== Texto fornecido ==

**********

Quem vai sentir mais são os prestadores de serviços que estão numa cadeia menor e não se beneficiam dos créditos de tributos ao longo dela, segundo Alberto Medeiros, sócio do escritório Stocche Forbes e professor no IDP. Diferente do regime atual de PIS e Cofins em que alguns contribuintes pagam 3,65%, geralmente por não terem direito a créditos, e outros 9,25% a depender do faturamento e da possibilidade de descontar o tributo pago na cadeia, na CBS a alíquota será de 12% para todos e vai excluir o ICMS e o ISS da base, como o Supremo Tribunal Federal (STF) decidiu em 2017 que deveria ser feito na cobrança do PIS e da Cofins.

O direito a créditos é ampliado na CBS, incluindo gastos com propaganda e advogados. Mas elas não têm efeito para o setor de serviços, cujos gastos são concentrados na mão de obra. “O contribuinte não tem crédito suficiente que justifique o contraste de 3,65% para 12%”, afirma o advogado Luiz Gustavo Bichara, do escritório Bichara Advogados. Segundo o tributarista, há muitos setores grandes no regime cumulativo, não só empresa no Simples. “Com a crise econômica não é todo mundo que vai conseguir empurrar um aumento no preço de serviços. É uma premissa teórica perfeita, mas que no mundo real não se confirma.”

“A alíquota de 12% traz um aumento de carga tributária para todo mundo”, afirma Aldo de Paula Junior, sócio da área tributária do Cescon Barrieu e professor da FGV Direito SP. Hoje o setor de serviços é menos tributado do que indústria e comércio. Com a tentativa do governo de ter regimes iguais, quem pagava menos acaba tendo um aumento de carga, segundo o advogado.

Empresas que vendem para outros contribuintes devem ter impacto neutro por causa dos créditos. Mas quando se considera a operação feita com consumidor final não existe esse repasse mesmo com o aumento de preços, segundo o professor. “O consumidor, em geral, terá o impacto desse aumento da carga tributária nos serviços.”

Os escritórios de advocacia que atendem pessoas físicas vão sentir o impacto. Hoje, grande parte está sujeita a 3,65%. Se forem contratados por empresas que pagam CBS, elas poderão usar como crédito os 12% do tributo – o que não é possível no regime de creditamento hoje já que o serviço de advocacia não é considerado insumo. Já se contratados por pessoa física, não.

“O setor de serviços no Brasil não é homogêneo. Não é todo mundo que tem a mesma carga tributária”, afirma Aldo de Paula Junior. O de telecomunicações, por exemplo, também está sujeito à alíquota de 3,65% e vai passar a 12%. “Os créditos são pequenos nesse setor perto da receita e nunca vão compensar a diferença de 3,65% para 12%”, diz o professor.

**********

(Itens extraídos de um conjunto de dados)
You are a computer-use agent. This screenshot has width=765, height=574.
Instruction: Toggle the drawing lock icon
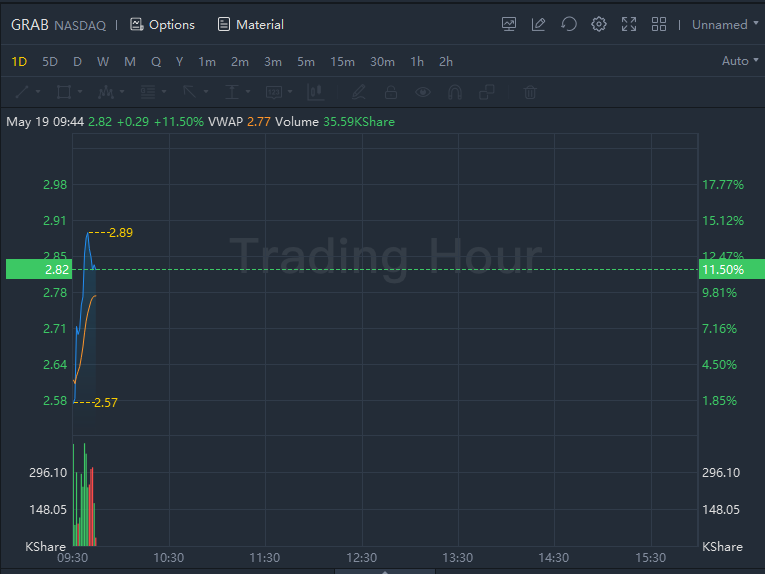[391, 92]
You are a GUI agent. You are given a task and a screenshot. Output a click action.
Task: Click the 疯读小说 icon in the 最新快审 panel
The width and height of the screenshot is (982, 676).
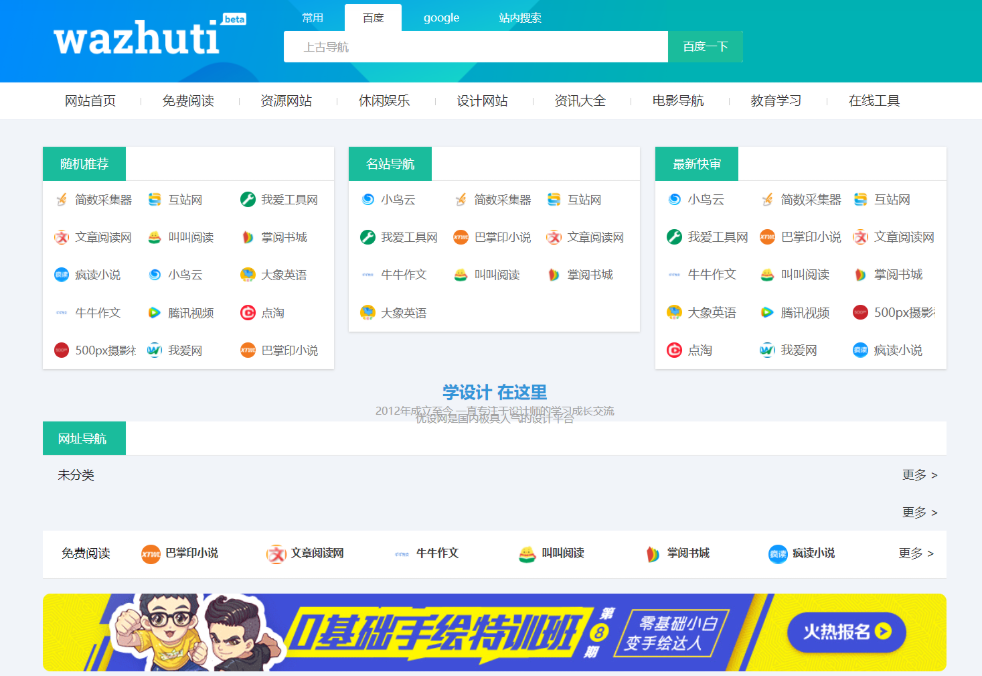pos(860,350)
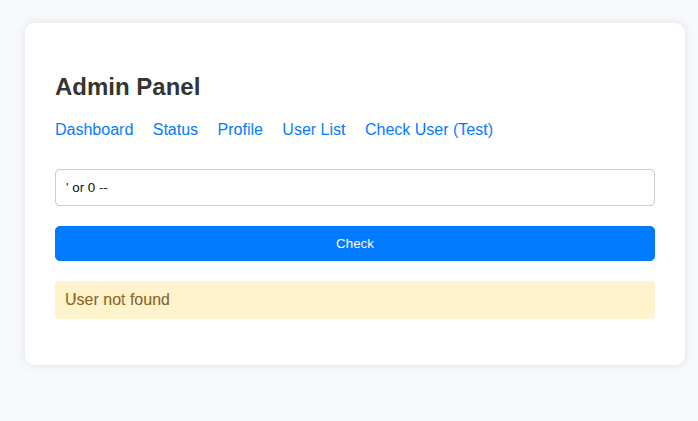Viewport: 698px width, 421px height.
Task: Navigate to User List
Action: (314, 130)
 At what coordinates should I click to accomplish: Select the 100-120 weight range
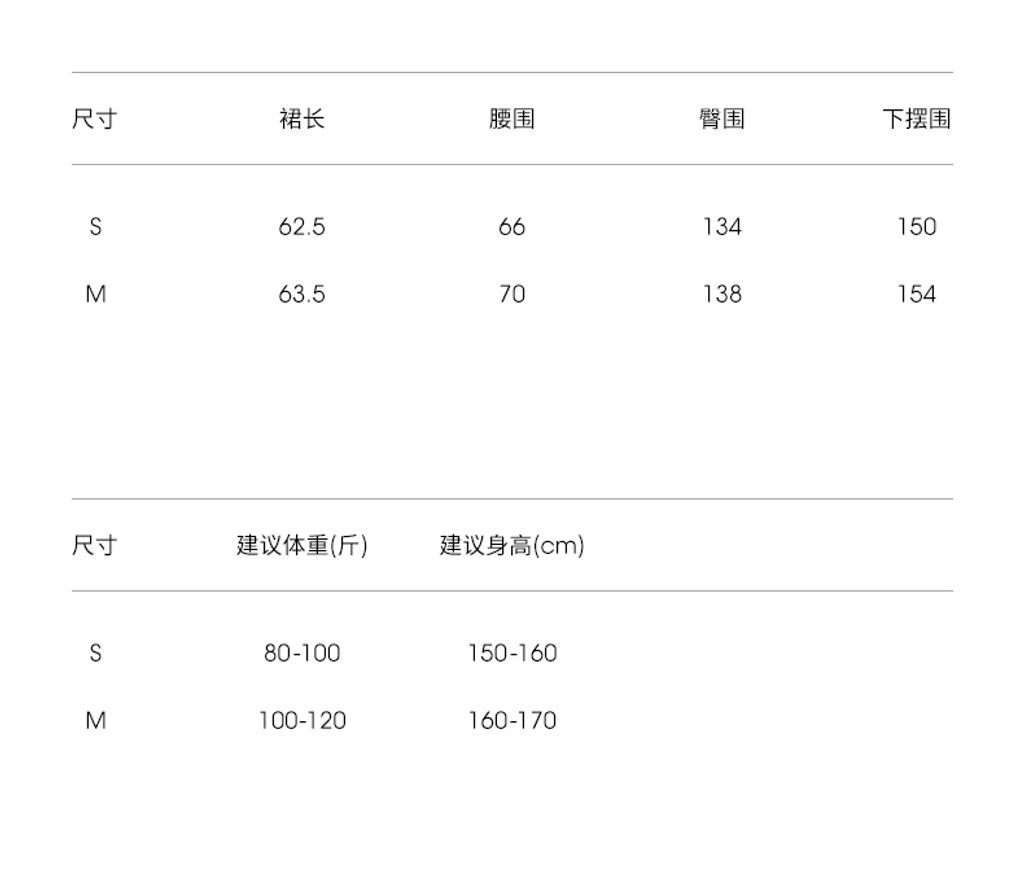point(302,720)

**********

== Atividade A ==
Responda com base no texto sobre a CBS:
(i) Qual será a alíquota da CBS para todos?
(ii) Em que ano o STF decidiu que o ICMS e o ISS deveriam ficar fora da base do PIS e da Cofins?
(iii) Que setor é dado como exemplo de quem está sujeito à alíquota de 3,65% e vai passar a 12%?
== Atividade B ==
Transcreva o trecho do texto sobre a CBS que começa nas palavras "Os escritórios de" e termina depois de "pessoa física, não.".
== Atividade C ==
Retome o texto sobre a CBS a partir do ponto em que ele para, por favor.

== Resposta da atividade A ==
(i) 12%.
(ii) Em 2017.
(iii) O setor de telecomunicações.

== Resposta da atividade B ==
Os escritórios de advocacia que atendem pessoas físicas vão sentir o impacto. Hoje, grande parte está sujeita a 3,65%. Se forem contratados por empresas que pagam CBS, elas poderão usar como crédito os 12% do tributo – o que não é possível no regime de creditamento hoje já que o serviço de advocacia não é considerado insumo. Já se contratados por pessoa física, não.

== Resposta da atividade C ==
Serviços com uso intenso de mão de obra como a área de tecnologia também podem sentir a alíquota. Segundo Edison Fernandes, sócio do escritório FF Advogados, o mercado imobiliário também pode ser afetado. “Os fornecedores tendem a aumentar o preço e a incorporadora vende para a pessoa física, que não toma crédito”, diz.

De acordo com Fernandes, o repasse da CBS nos preços às pessoas físicas pode levar a uma pressão inflacionária. “Essa brincadeira de passar pra frente vai estourar na pessoa física. Cabeleireiro, arquiteto, advogado de pessoa física, vai entrar no preço”, afirma.

Fora da discussão da alíquota há o aumento de responsabilidade no caso de plataformas de venda online como Amazon, Magazine Luiza e similares, que vendem ao consumidor produtos de terceiros. Elas passariam a ser responsáveis pela CBS se o vendedor não emitir nota fiscal, uma responsabilidade que não tem hoje e pode encarecer a operação.

“A boa notícia é que é uma mudança de cultura tributária brasileira”, afirma Fernandes. “Agora você tem um imposto por fora, o que é transparente e neutro do ponto de vista do preço. Não preciso fazer contas malucas para embutir o tributo no preço”, afirma. O tributarista acredita que o ambiente fiscal das empresas vai ficar mais fácil mas se preocupa com a alíquota final.

“Inicialmente achei 12% razoável. Mas se pensarmos que é o primeiro passo para chegar ao IBS [Imposto sobre Bens e Serviços] depois, imagina a alíquota final”, afirma, referindo-se ao imposto que pode reunir, além do PIS e da Cofins, o IPI federal, o ICMS estadual e o ISS estadual. O tributarista estima que será mais próxima de 30% do que 25%. “A calibragem (em uma reforma tributária) sempre é pra mais. Já vimos isso quando veio o regime não cumulativo, nos anos 2000.”